Quizá ella ya no estuviera o, de estar, no se daría cuenta pues no se antojaba previsible que le observara la huevera. Sin embargo, el riesgo, junto al miedo a ser ridiculizado, le impelió a seguir agachado. De esta guisa sopló y abanicó los islotes de orín con el fin de agilizar su secado. El esfuerzo le generó un mareo tal que se derrumbó de espaldas. Y de ese modo, con las mismas trazas que si se hubiera caído de la rama de un alcornoque, se quedó dormido sobre un lecho de hierbajos sin haber culminado la tarea, expuesto a esas burlas que quería evitar a toda costa. Y así fue como se lo encontró Agustina cuando ya iba de recogida a casa. Su hija supo de eso mucho tiempo después. Fue una tarde en que, a la vuelta de la escuela, encontró a su madre muy locuaz. Estaba asando castañas sobre el fogón al tiempo que se regaba unos lingotazos de orujo sobre una rebanada de la hogaza. “Allí le dejé despanzurrado, todo el que pasaba a su vera le señalaba y se reía de él”. “Luego volvió a buscarme un domingo al pueblo todo avergonzado, claro”. “Tenías que haberle visto”, repetía para sí misma con una sonrisa confeccionada con hilos de alcohol y nostalgia. “Tenías que haberle visto”...
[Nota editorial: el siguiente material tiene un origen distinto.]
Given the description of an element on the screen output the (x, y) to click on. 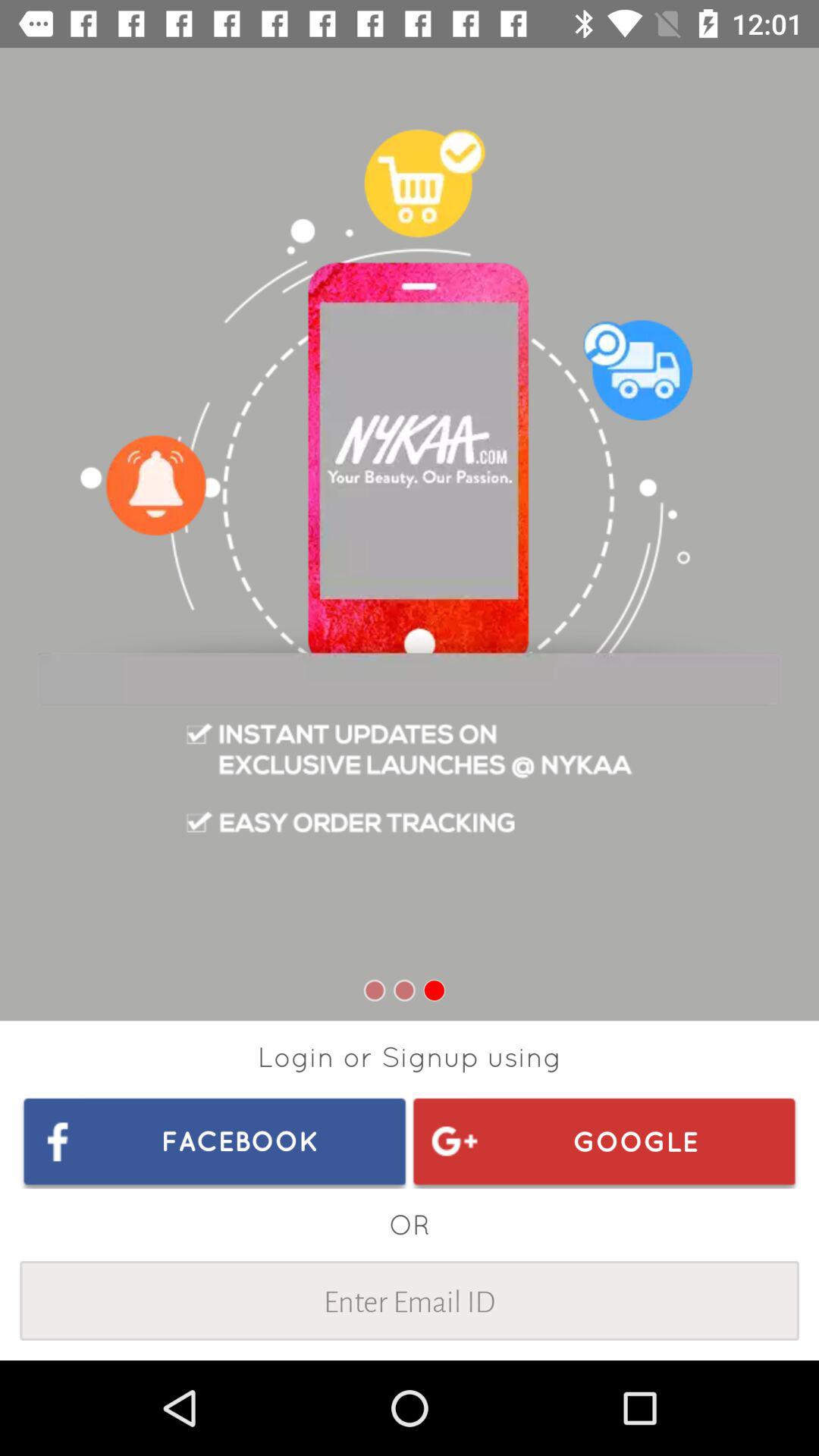
turn on item to the left of google icon (214, 1140)
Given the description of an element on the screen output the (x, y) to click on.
Y Jacinta, a fuerza de tanto insistir, trataba de hacerse una idea. No lo logró en toda su dimensión hasta años después cuando, ya en un cine de la capital, se quedó embelesada mientras Rick le recordaba a Ilsa el día en que se conocieron en París. Poco después, no supo bien por qué pues nada tenía que ver una cosa con la otra, le sobrevino ese pasaje de su niñez. “Los alemanes iban de gris”. “Tú ibas de azul”. En Villatorroba los paisanos iban de negro y su padre, en fecha tan señalada, con los pantalones meados y un lamparón de vómito en la pechera. Por esos detalles y muchos más que ni quería evocar, ella aspiraba a ser como Ingrid y encontrar a un hombre como Bogart. A ser posible, y puesta a pedir, un poco más alto.